The Form 4 details internal ownership changes routed through Asset Entities Holdings, LLC and notes a reclassification of share classes permitted under Rule 16b-7. The transactions appear administrative—redesignation and conversion between Class A and Class B—rather than market purchases or cash sales. Material ownership is shown as indirect, and the filer explicitly disclaims beneficial ownership except for pecuniary interest. For governance, key facts are transparent disclosure of class redesignation and the maintenance of indirect control via an entity.
TL;DR: Insider reported a non-cash conversion/acquisition increasing indirect Class B holdings to 1,250,000 shares.

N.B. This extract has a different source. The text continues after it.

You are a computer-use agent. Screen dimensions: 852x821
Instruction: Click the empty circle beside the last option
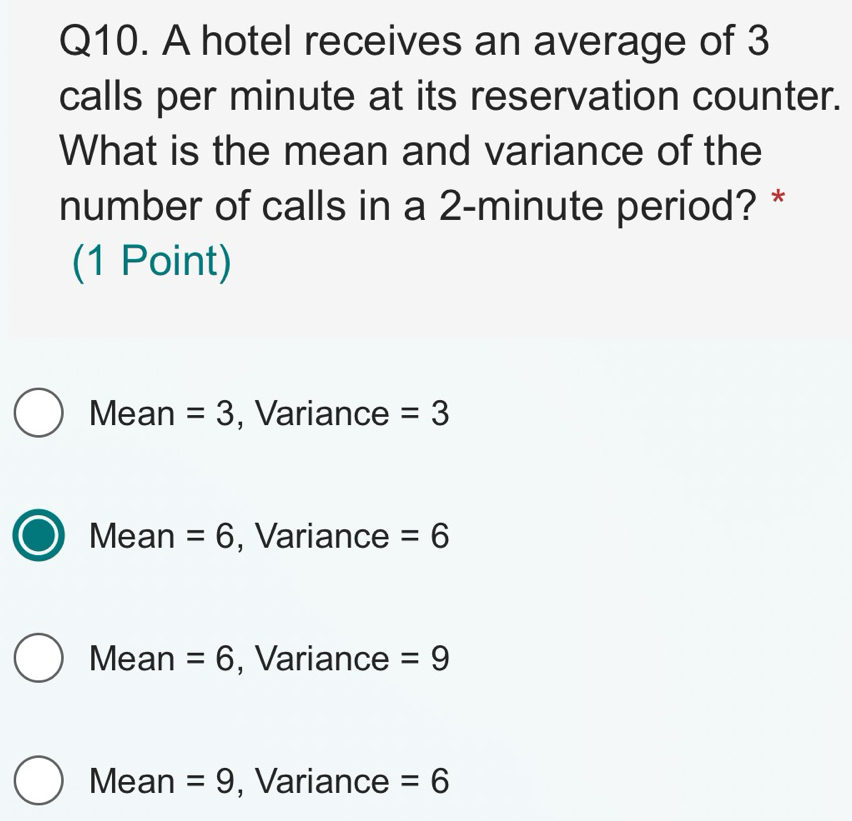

The report records a 1,000,000-share acquisition of Class B stock at a $0 price and shows subsequent reclassifications converting Original Class A and B shares between classes. Post-transaction indirect beneficial ownership through Asset Entities Holdings, LLC is listed as 1,250,000 Class B shares and 1,250,000 Class A shares in different lines, reflecting internal reclassification mechanics. These entries should be treated as structural/corporate form changes rather than open-market activity; they do, however, document the scale of exposure tied to the reporting entity.
Insider Trade Summary
| Type | Security | Shares | Price | Value |
|---|---|---|---|---|
| Conversion | Class A Common Stock | 1,000,000 | $0.00 | -- |
| Conversion | Class B Common Stock | 1,000,000 | $0.00 | -- |
| Other | Class B Common Stock | 1,250,000 | $0.00 | -- |
| Other | Class B Common Stock | 5,000 | $0.00 | -- |
| Other | Class A Common Stock | 1,250,000 | $0.00 | -- |
| Other | Class A Common Stock | 5,000 | $0.00 | -- |
Footnotes (1)
- Shares held of record by Asset Entities Holdings, LLC. The reporting person disclaims beneficial ownership of the shares except to the extent of such person's pecuniary interest therein, and the inclusion of these shares in this report shall not be deemed an admission of beneficial ownership of all of the reported shares for purposes of Section 16 or for any other purpose. Pursuant to a reclassification exempt under Rule 16b-7, each share of the issuer's Class B Common Stock, $0.0001 par value per share (the "Original Class B Common Stock"), was redesignated as Class A Common Stock, $0.001 par value per share, and each share of the issuer's Class A Common Stock, $0.0001 par value per share (the "Original Class A Common Stock"), was redesignated as Class B Common Stock, $0.001 par value per share. The Original Class A Common Stock was convertible into the Original Class B Common Stock on a 1-for-1 basis (a) at the holder's option or (b) upon certain transfers of such shares, and had no expiration date.